Over this period the Sengwer were offered land elsewhere but each time refused to move from their ancestral lands.

In a change of tactic, the new President came to Embobut in November 2013 and offered 400,000 Kenyan Shillings to a list of 2,784 ‘beneficiaries’. These included some of the indigenous Sengwer, as well as internally displaced people (IDPs) who are mostly landslide victims, and those who have land elsewhere but have seen Sengwer land as available to cultivate since the Sengwer’s right to their land is not recognised.

400,000 shillings may be a lot of money for an IDP or for someone who has simply come to benefit from cultivation. However, for the Sengwer, who have no land elsewhere, eviction means being torn from their ancestral lands and the end of their community, so 400,000 is nothing and will soon disappear.

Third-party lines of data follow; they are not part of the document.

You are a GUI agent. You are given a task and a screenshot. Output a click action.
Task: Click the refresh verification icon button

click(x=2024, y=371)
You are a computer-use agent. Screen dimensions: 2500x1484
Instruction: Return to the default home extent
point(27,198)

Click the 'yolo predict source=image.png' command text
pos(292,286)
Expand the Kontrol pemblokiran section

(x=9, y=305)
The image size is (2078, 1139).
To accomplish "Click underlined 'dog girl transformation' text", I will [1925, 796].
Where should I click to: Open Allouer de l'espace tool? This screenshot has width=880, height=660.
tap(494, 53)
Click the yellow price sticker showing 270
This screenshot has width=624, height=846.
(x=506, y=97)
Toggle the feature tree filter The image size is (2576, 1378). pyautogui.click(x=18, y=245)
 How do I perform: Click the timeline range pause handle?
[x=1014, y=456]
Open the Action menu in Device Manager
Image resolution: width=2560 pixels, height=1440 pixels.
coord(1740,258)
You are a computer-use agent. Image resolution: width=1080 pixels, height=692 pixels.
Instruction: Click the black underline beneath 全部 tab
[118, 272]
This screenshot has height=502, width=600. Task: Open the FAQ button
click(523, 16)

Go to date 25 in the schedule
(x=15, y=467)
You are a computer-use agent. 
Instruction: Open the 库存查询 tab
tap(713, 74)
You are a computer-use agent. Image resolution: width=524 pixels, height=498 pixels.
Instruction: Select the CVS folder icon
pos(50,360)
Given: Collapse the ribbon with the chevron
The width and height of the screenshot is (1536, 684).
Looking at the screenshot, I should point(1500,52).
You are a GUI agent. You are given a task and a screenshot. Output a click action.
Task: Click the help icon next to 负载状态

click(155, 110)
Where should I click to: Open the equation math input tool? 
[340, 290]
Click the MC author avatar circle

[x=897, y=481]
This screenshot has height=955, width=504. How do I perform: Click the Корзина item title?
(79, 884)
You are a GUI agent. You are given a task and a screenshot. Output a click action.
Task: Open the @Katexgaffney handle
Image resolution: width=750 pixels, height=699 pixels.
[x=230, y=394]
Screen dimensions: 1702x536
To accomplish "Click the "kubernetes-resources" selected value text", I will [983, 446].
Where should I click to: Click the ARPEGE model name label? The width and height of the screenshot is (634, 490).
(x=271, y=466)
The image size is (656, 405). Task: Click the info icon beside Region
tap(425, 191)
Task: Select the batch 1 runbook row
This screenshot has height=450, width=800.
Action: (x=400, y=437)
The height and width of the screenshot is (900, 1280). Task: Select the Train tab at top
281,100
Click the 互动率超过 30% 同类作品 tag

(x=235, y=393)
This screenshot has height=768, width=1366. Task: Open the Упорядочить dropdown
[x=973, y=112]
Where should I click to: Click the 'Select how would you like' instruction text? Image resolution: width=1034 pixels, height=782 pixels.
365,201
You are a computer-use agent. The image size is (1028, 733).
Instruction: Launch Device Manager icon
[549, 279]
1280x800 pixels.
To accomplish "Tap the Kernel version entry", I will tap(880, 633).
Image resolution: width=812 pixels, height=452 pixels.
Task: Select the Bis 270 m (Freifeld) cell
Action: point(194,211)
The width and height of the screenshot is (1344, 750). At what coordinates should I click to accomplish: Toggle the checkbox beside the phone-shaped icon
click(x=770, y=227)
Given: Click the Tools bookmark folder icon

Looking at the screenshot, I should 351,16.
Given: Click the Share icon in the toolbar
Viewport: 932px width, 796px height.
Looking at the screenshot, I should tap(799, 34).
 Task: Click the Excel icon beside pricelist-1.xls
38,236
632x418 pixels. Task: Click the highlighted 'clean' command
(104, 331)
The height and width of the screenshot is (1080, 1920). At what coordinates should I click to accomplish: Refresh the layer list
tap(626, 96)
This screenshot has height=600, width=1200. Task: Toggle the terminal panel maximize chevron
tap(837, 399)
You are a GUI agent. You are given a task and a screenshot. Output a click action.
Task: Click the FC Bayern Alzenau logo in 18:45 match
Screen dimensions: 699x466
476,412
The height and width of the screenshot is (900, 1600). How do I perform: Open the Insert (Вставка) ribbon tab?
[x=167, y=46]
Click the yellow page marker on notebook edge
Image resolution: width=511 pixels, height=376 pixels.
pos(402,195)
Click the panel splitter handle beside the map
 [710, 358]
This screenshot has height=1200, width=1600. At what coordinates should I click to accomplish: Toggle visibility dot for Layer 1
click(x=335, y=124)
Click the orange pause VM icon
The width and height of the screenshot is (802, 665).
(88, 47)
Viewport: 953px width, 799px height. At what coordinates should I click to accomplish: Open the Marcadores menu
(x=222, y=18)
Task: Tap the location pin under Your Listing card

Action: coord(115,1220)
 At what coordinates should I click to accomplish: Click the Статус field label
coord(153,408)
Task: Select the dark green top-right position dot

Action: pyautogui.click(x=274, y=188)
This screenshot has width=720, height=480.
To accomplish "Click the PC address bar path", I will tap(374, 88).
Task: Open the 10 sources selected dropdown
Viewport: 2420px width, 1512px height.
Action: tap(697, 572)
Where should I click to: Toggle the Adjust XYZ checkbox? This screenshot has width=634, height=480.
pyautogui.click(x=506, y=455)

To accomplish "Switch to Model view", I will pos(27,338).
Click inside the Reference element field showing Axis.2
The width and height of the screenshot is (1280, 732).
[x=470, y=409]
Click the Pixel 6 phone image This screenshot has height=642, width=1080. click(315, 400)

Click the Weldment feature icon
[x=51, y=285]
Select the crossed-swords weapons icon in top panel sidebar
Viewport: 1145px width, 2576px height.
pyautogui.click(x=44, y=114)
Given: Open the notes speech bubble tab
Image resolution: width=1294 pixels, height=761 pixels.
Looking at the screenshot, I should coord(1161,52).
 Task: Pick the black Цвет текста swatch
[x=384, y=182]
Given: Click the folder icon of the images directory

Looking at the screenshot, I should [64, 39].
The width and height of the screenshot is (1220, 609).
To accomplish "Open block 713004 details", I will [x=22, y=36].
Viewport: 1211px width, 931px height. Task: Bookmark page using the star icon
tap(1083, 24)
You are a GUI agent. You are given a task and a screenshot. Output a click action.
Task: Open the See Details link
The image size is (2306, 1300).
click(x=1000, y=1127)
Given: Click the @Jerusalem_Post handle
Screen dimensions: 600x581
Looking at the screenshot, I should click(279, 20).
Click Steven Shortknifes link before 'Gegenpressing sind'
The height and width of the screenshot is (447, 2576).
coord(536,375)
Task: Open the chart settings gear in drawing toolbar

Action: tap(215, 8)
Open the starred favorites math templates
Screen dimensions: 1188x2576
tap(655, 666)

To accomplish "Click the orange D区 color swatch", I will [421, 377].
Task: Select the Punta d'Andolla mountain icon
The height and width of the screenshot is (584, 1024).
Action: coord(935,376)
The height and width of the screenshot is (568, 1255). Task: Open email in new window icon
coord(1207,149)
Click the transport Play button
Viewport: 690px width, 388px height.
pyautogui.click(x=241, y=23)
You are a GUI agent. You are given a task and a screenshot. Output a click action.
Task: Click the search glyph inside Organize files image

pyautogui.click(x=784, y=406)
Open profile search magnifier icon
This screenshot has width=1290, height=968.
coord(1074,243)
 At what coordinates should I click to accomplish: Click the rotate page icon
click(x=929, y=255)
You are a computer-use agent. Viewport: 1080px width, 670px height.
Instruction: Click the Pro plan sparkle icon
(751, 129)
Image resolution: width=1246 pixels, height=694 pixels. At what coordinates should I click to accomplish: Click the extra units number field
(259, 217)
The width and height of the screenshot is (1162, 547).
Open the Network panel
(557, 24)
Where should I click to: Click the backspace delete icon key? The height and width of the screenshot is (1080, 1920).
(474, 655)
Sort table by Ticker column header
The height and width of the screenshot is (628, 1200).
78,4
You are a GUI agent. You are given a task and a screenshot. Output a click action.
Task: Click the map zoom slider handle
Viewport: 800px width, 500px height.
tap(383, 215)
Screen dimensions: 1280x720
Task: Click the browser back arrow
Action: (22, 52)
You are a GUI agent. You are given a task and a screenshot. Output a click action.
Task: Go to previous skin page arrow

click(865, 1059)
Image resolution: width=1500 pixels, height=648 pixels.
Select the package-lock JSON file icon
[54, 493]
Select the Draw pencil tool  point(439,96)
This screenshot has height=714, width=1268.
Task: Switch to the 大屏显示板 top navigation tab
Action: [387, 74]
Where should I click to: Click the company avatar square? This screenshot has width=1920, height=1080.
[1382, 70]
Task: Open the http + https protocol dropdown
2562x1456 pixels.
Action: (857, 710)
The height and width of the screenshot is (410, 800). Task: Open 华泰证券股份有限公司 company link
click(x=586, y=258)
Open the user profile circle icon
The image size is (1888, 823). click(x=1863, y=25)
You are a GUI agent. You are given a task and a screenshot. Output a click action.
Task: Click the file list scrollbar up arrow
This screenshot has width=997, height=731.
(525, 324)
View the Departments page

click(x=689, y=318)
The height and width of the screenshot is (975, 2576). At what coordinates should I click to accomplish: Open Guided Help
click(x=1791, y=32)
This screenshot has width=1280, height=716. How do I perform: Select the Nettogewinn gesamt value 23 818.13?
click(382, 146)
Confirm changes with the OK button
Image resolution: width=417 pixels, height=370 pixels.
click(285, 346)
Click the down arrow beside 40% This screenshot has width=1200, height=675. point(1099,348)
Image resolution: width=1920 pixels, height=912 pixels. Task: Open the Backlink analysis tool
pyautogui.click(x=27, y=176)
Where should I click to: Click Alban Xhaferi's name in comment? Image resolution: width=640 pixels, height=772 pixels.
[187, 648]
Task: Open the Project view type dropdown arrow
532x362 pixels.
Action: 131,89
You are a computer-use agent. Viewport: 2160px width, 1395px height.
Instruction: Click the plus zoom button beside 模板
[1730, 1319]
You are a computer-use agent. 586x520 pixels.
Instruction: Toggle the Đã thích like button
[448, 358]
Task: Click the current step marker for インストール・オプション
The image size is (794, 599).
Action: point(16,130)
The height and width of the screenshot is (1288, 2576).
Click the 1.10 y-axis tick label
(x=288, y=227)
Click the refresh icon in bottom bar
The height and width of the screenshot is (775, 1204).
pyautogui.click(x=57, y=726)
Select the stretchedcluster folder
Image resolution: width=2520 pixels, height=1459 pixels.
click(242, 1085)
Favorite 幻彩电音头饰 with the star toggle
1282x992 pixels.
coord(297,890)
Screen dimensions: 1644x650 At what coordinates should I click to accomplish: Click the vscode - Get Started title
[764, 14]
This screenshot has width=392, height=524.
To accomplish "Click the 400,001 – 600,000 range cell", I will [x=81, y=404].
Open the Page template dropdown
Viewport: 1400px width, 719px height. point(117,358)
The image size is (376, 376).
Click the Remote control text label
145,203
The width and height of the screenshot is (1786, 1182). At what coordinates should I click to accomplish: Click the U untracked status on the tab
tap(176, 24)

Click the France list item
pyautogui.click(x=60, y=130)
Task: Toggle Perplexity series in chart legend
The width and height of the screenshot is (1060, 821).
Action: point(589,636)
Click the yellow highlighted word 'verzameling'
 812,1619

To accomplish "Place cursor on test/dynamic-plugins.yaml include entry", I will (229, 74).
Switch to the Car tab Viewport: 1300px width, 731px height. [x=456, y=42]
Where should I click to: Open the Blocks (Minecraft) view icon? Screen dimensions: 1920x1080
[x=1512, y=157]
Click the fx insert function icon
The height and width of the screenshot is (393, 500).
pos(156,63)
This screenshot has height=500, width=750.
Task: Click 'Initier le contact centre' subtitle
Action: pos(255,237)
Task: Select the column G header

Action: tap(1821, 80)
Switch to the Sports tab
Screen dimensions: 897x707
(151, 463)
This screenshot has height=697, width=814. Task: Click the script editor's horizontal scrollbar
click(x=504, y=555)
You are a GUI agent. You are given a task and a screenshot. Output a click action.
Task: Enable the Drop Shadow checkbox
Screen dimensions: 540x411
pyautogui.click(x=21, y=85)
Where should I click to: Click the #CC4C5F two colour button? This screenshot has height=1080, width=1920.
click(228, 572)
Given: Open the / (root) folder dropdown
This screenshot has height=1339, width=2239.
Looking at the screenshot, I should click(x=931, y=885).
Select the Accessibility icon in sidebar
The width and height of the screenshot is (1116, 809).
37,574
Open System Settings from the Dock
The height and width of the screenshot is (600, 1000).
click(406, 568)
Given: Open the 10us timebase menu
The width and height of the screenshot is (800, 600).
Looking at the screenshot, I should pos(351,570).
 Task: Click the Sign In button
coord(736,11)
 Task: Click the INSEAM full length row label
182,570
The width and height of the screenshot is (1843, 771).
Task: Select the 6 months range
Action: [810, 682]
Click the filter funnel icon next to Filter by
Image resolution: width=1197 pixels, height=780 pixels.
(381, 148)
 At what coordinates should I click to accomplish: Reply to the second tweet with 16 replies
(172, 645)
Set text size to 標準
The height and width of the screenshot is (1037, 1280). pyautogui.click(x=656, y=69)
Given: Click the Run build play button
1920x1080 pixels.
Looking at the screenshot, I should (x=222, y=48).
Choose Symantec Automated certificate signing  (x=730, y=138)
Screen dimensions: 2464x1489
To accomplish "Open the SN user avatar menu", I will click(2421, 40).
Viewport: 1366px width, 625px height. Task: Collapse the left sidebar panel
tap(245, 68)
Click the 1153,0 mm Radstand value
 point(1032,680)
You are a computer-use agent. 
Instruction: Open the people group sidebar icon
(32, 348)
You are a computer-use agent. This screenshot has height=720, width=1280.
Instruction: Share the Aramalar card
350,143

The list of ‘beneficiaries’ has never been made public, probably because so many on the list are not residents of Embobut. But more importantly, there was no consultation, and no agreement from the Sengwer. Most Sengwer residents of Embobut are not on the list, and for them, and even for those Sengwer who had money placed in bank accounts that were newly created for them for this purpose by the government, none had agreed to giving up their land for this temporary amount of money that requires families to search for an acre of two elsewhere far from their own lands and far from each other.

As one Sengwer community member emphasises:

"We were not consulted. I heard about it from the chief in October in the market at Tangul. He said names are being listed so I was told to write my name, so I wrote my name and my name did not appear in the list. I do not want the money, I want to stay up here in Embobut because where you are born and where you go outside there it is not the same."

Putting money into some peoples’ accounts was intended to distract the public and the communities themselves from addressing the real issues – it has misled the general public in Kenya to think the money was a fair exchange which the Sengwer have agreed to. In fact they agreed to no such thing, and according to international treaties to which Kenya is a party, the Sengwer should have been consulted and then accepted or rejected the proposal.

Instead, in their forest glades high in the Cherangany Hills, their homes have been being torched day after day for the last ten days, and today the notorious Administrative Police have moved in to forcibly evict those who remain. The same police who have been issued with a specific Court order requiring that they arrest anyone carrying out the evictions. If a country’s Government and police won’t obey the law, then whom do you turn to?